Project description

General

Transport is a sector of the society where the political goals often point in a direction different from the trend development. This is especially the case with the increasing transport demand and volumes that lead to increasing congestion and CO2 emissions. The users’ responses to policy initiatives and the derived impacts are difficult to forecast due to complex causal relationships. Traffic forecast models and socio-economic cost-benefit analyses are hence an important tool in the decision support, and they often make up an important part of the justification for new transport infrastructure projects.

 

The project analyzes and discusses forecast accuracy based on an extensive empirical study, refers  this to an organizational context, and uses this for recommendations and guidelines for model use. This framework for model design and use will then be used as a context, within which models can be addressed with regards to uncertainties on cost estimates, traffic forecasts and cost-benefit analyses.

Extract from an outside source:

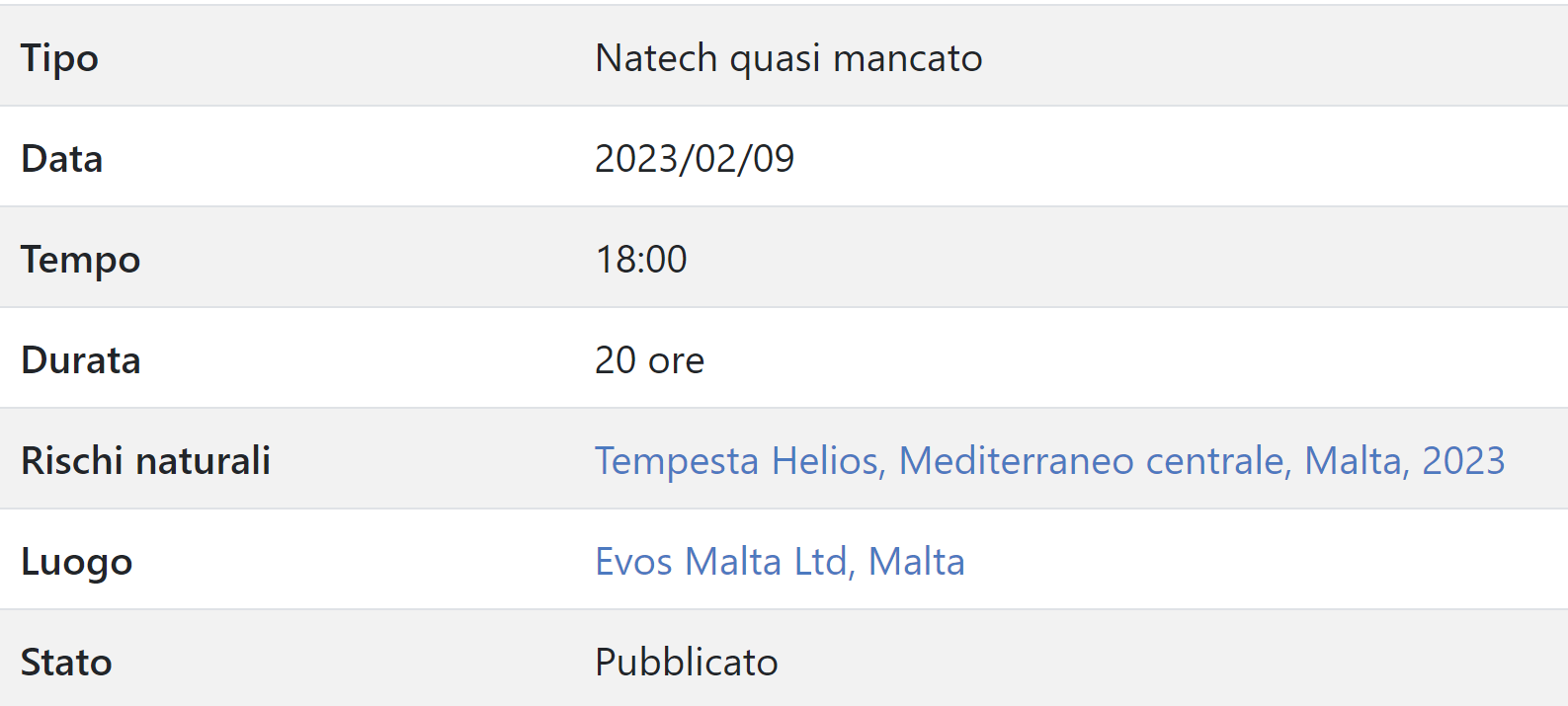Click the word Helios in the hazard link
The height and width of the screenshot is (706, 1568).
pyautogui.click(x=828, y=461)
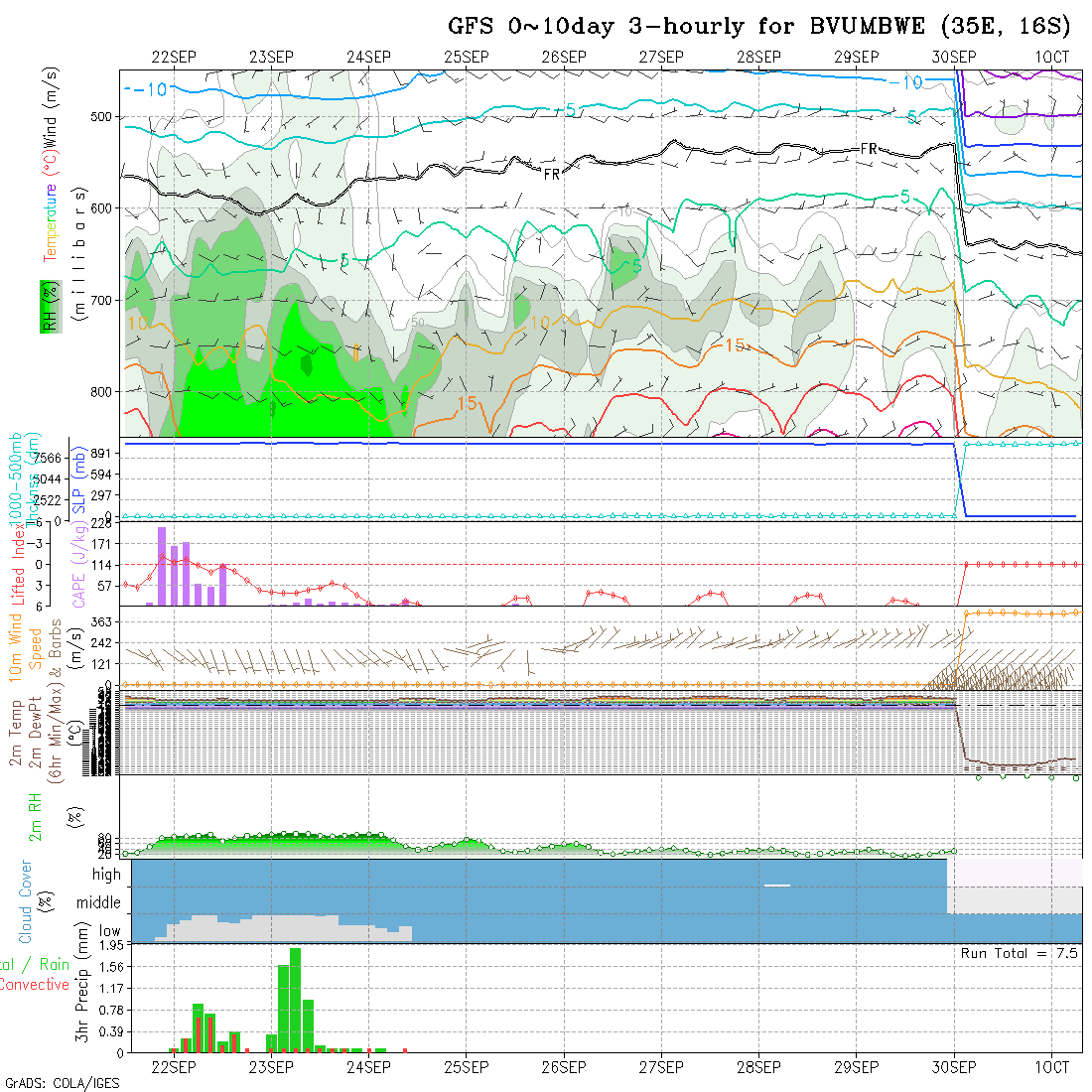
Task: Click the green RH (%) legend swatch
Action: pos(47,308)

The project is expected to have a major impact on Danish model and planning practices by reducing systematic model bias and by quantifying and reducing model uncertainties for decision support. The research is also expected to have similar international impacts.

 

The project includes the 5 leading Danish professors within the research area of model bias and uncertainties in transport planning, each of whom leads a sub-project. The Institute of Transport Economics (TØI) is included in the project to contribute with its research experience in the same area. Several international leading researchers are expected to be linked to the project, including the Nobel laureate in Economics Daniel Kahneman, US, and Professor David Banister, University of Oxford. The project will include 4 Ph.D.-studies and 1 post.doc.